The Factbook Database

We're going to be using a version of the CIA World Factbook (Factbook) database that has two tables. The first table is called facts, and each row represents a country from the Factbook. Here are the first 5 rows of the facts table:

id code name area area_land area_water population population_growth birth_rate death_rate migration_rate
1 af Afghanistan 652230 652230 0 32564342 2.32 38.57 13.89 1.51
2 al Albania 28748 27398 1350 3029278 0.30 12.92 6.58 3.30
3 ag Algeria 2381741 2381741 0 39542166 1.84 23.67 4.31 0.92
4 an Andorra 468 468 0 85580 0.12 8.13 6.96 0.00
5 ao Angola 1246700 1246700 0 19625353 2.78 38.78 11.49 0.46

In addition to the facts table is a second table called cities which contains information on major urban areas from countries in the Factbook (for the rest of this post, we'll use the word 'cities' to mean the same as 'major urban areas'). Let's take a look at the first few rows of this table and a description of what each column represents:

id name population capital facts_id
1 Oranjestad 37000 1 216
2 Saint John'S 27000 1 6
3 Abu Dhabi 942000 1 184
4 Dubai 1978000 0 184
5 Sharjah 983000 0 184
  • id - A unique ID for each city.
  • name - The name of the city.
  • population - The population of the city.
  • capital - Whether the city is a capital city: 1 if it is, 0 if it isn't.
  • facts_id - The ID of the country, from the facts table.

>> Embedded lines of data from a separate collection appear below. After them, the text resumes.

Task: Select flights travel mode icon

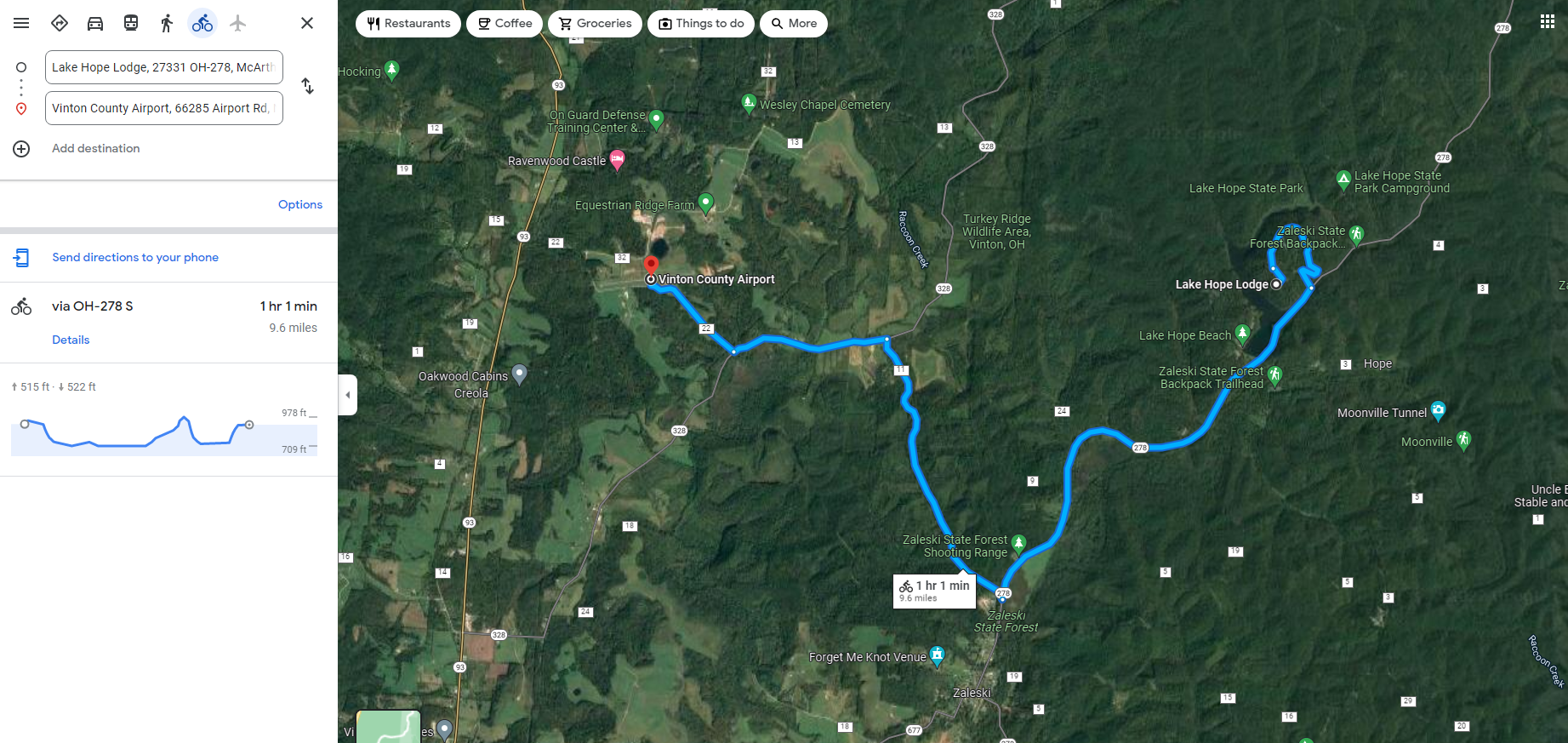Action: pos(238,23)
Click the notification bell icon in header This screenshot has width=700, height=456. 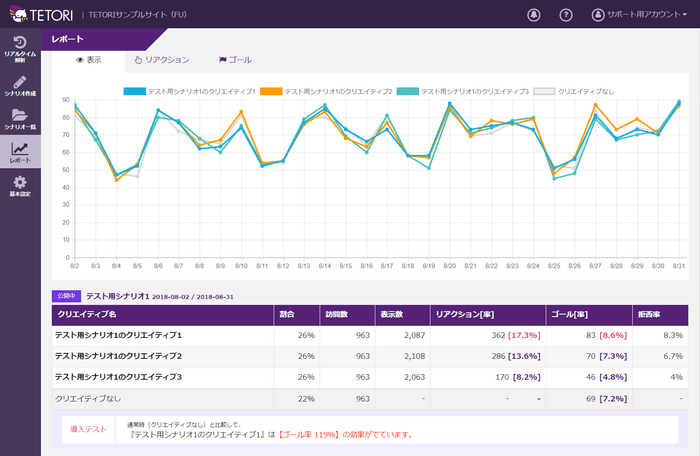point(533,15)
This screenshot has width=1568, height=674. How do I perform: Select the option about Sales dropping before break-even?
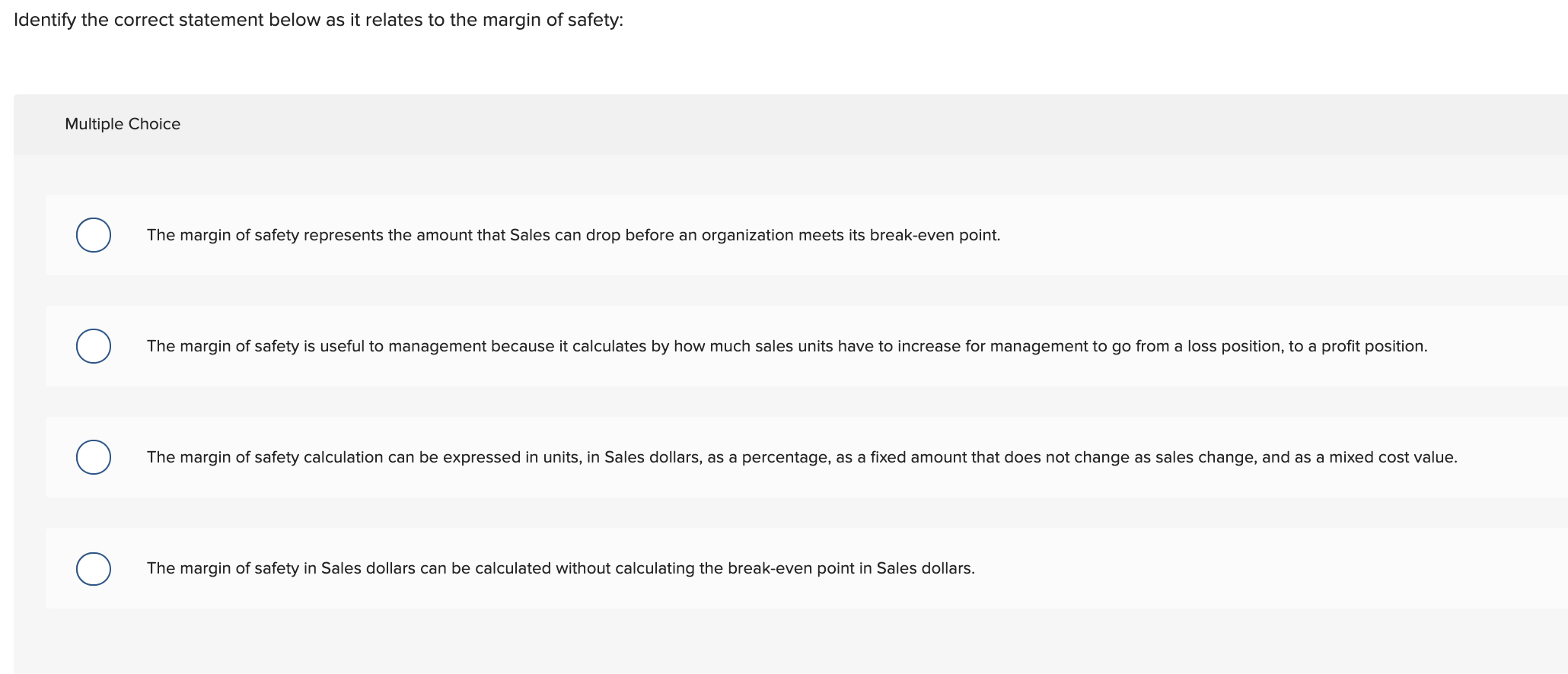(93, 234)
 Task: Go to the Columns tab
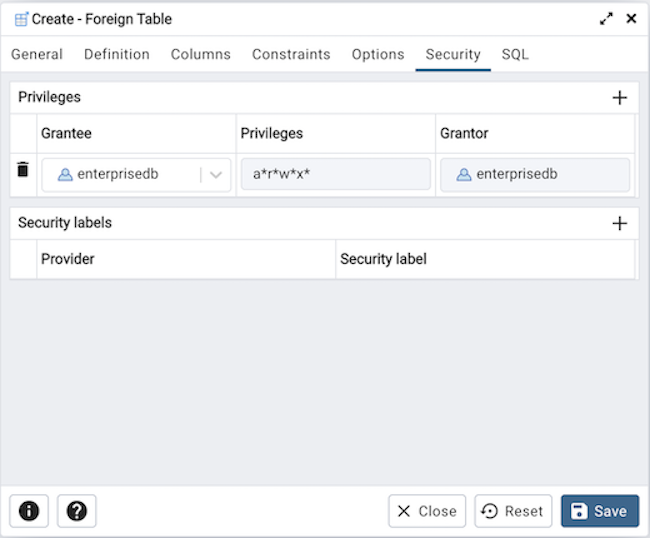tap(201, 54)
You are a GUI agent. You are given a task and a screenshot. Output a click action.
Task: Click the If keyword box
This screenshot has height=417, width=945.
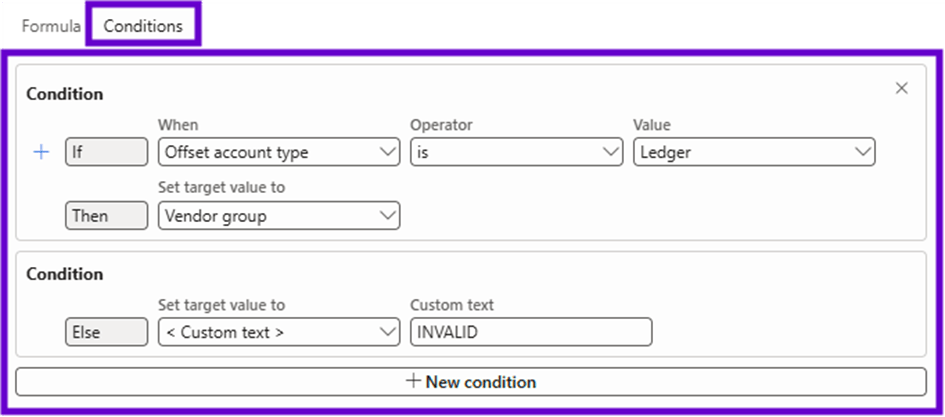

The last column is of particular interest to us, as it is a column of data that also exists in our original facts table. This link between tables is important as it's used to combine the data in our queries. Below is a schema diagram, which shows the two tables in our database, the columns within them and how the two are linked.

schema diagram

The line in the schema diagram clearly shows the link between the id column in the facts table and the facts_id column in the cities table.

If you'd like to download the database to follow along on your own computer you can download the dataset as a SQLite database.

Our First SQL Join

The most common way to join data using SQL is using an inner join. The syntax for an inner join is:

SELECT [column_names] FROM [table_name_one]
INNER JOIN [table_name_two] ON [join_constraint];

The inner join clause is made up of two parts:

  • INNER JOIN, which tells the SQL engine the name of the table you wish to join in your query, and that you wish to use an inner join.
  • ON, which tells the SQL engine what columns to use to join the two tables.

Joins are usually used in a query after the FROM clause. Let's look at a basic inner join where we combine the data from both of our tables.

SELECT * FROM facts
INNER JOIN cities ON cities.facts_id = facts.id
LIMIT 5;

Let's look at the line of the query with the join in it:

  • INNER JOIN cities: This tells the SQL engine that we wish to join the cities table to our query using an inner join.
  • ON cities.facts_id = facts.id: This tells the SQL engine which columns to use when joining the data, following the syntax table_name.column_name.

You might presume that SELECT * FROM facts will mean that the query returns only columns from the facts table, however the * wildcard when used with a join will give you all columns from both tables. Here is the result of this query:

id code name area area_land area_water population population_growth birth_rate death_rate migration_rate id name population capital facts_id
216 aa Aruba 180 180 0 112162 1.33 12.56 8.18 8.92 1 Oranjestad 37000 1 216
6 ac Antigua and Barbuda 442 442 0 92436 1.24 15.85 5.69 2.21 2 Saint John'S 27000 1 6
184 ae United Arab Emirates 83600 83600 0 5779760 2.58 15.43 1.97 12.36 3 Abu Dhabi 942000 1 184
184 ae United Arab Emirates 83600 83600 0 5779760 2.58 15.43 1.97 12.36 4 Dubai 1978000 0 184
184 ae United Arab Emirates 83600 83600 0 5779760 2.58 15.43 1.97 12.36 5 Sharjah 983000 0 184

This query gives us all columns from both tables and every row where there is a match between the id column from facts and the facts_id from cities, limited to the first 5 rows.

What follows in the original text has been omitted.